File System-Based Local Repository

The previous section described how to copy the repository from media and use SMF to serve a local repository. This section shows an alternative method of retrieving the repository from its default location on the Internet and serving the packages from a directory on your local file system.

Note: This example copies the repository from the Oracle Solaris 11 support repository (registration required). To use the support repository, you will need to obtain a key and certificate and install them on your system.

  1. Create a ZFS file system (see Step 1 in the previous section).
  2. Create the required repository infrastructure using the pkgrepo command:

    # pkgrepo create /export/repo2010_11
    
  3. Now, copy the repository using the pkgrecv command. This example shows copying from the Oracle Solaris 11 support repository. Replace path-to-key-file and path-to-cert-file with your locations for the key and certification files.

    Note: Copying the repository can take an hour or two to complete. Wait until you see the Completed output line and the process completes some finish work and displays your system prompt before continuing.

    # pkgrecv -s http://pkg.oracle.com/solaris/support/ -d \ /export/repo2010_11 --key path-to-key-file --cert path-to-cert-file '*'
    
    Processing packages for publisher solaris ...
    Creating Plan
    Retrieving and evaluating 3941 package(s)...
    PROCESS                       ITEMS      GET (MB)       SEND (MB)
    developer/build/cmake      446/3941  332.1/4589.7  1000.2/14511.8
    ...
    Completed                 3941/3941 4589.7/4589.7 14511.8/14511.8
    
  4. Once the repository is copied onto your local system, use the pkgrepo command to build a package index. This will enable clients to search for packages in the local repository.

    # pkgrepo -s /export/repo2010_11 refresh
    Repository refresh initiated.
    
  5. Once the local repository is set up on your server, you need to configure your client systems to get packages from the local repository. The default preferred publisher for Oracle Solaris 11 systems is solaris and the default origin for that publisher is http://pkg.oracle.com/solaris/release. You need to reset the publisher origin for each client.

    Execute the following command on each client, replacing host with your server's host name:

    # pkg set-publisher -G '*' -g /net/host/export/repo2010_11/ solaris
    

    -G '*' removes all existing origins for the solaris publisher. And -g adds the URI of the newly created local repository as the new origin.

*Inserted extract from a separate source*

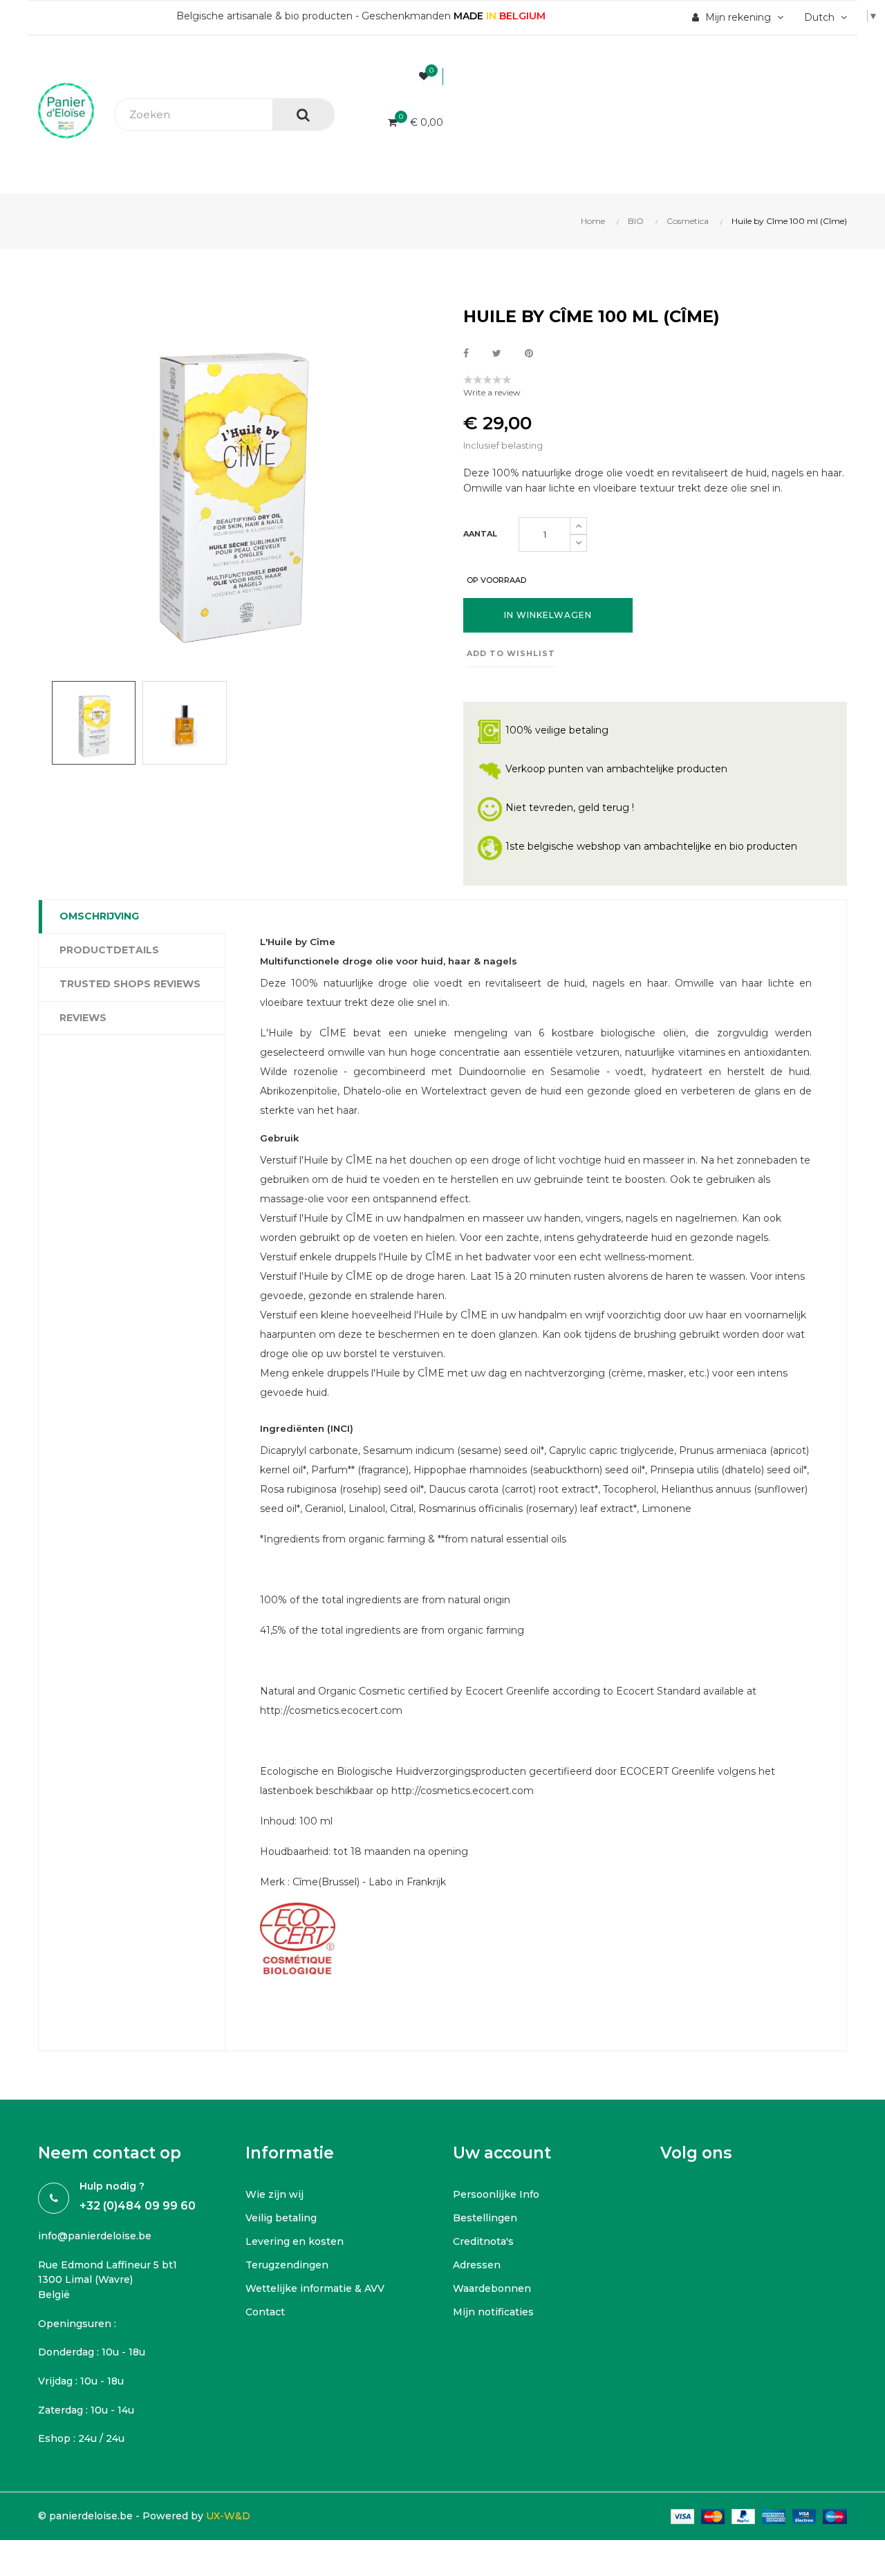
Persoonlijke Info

Setting Up a Local Repository on Oracle Linux

You can access the Oracle Linux software from the Oracle Unbreakable Linux Network (ULN, which requires a support contract), from the Oracle Linux distribution media, or from the Oracle public yum repository. The Oracle public yum repository is a free and convenient way to install Oracle Linux across the Internet. Keep in mind, however, that while the Oracle public yum repository is updated for every minor release (for example, from 6.1 to 6.2), it is not updated with security updates and bug fixes. The best way to maintain up-to-date and secure systems is with a ULN subscription.

This section provides procedures for setting up a local yum repository on Oracle Linux. This example shows how to download the latest packages from ULN and make them available through a local yum server. You'll need to first set up the local repository on your server, and then configure your clients to use your newly created local repository.

Server Setup

This example uses a system running Oracle Linux Release 6 for x86_64, a 64-bit version of Oracle Linux. For instructions for Oracle Linux 4 and Oracle Linux 5, please see the Yum Repository Setup article on the Oracle Technology Network (OTN).

  1. Register the machine on ULN:

    # uln_register
    

    You will need to enter a user name, a password, and a valid customer support identifier (CSI).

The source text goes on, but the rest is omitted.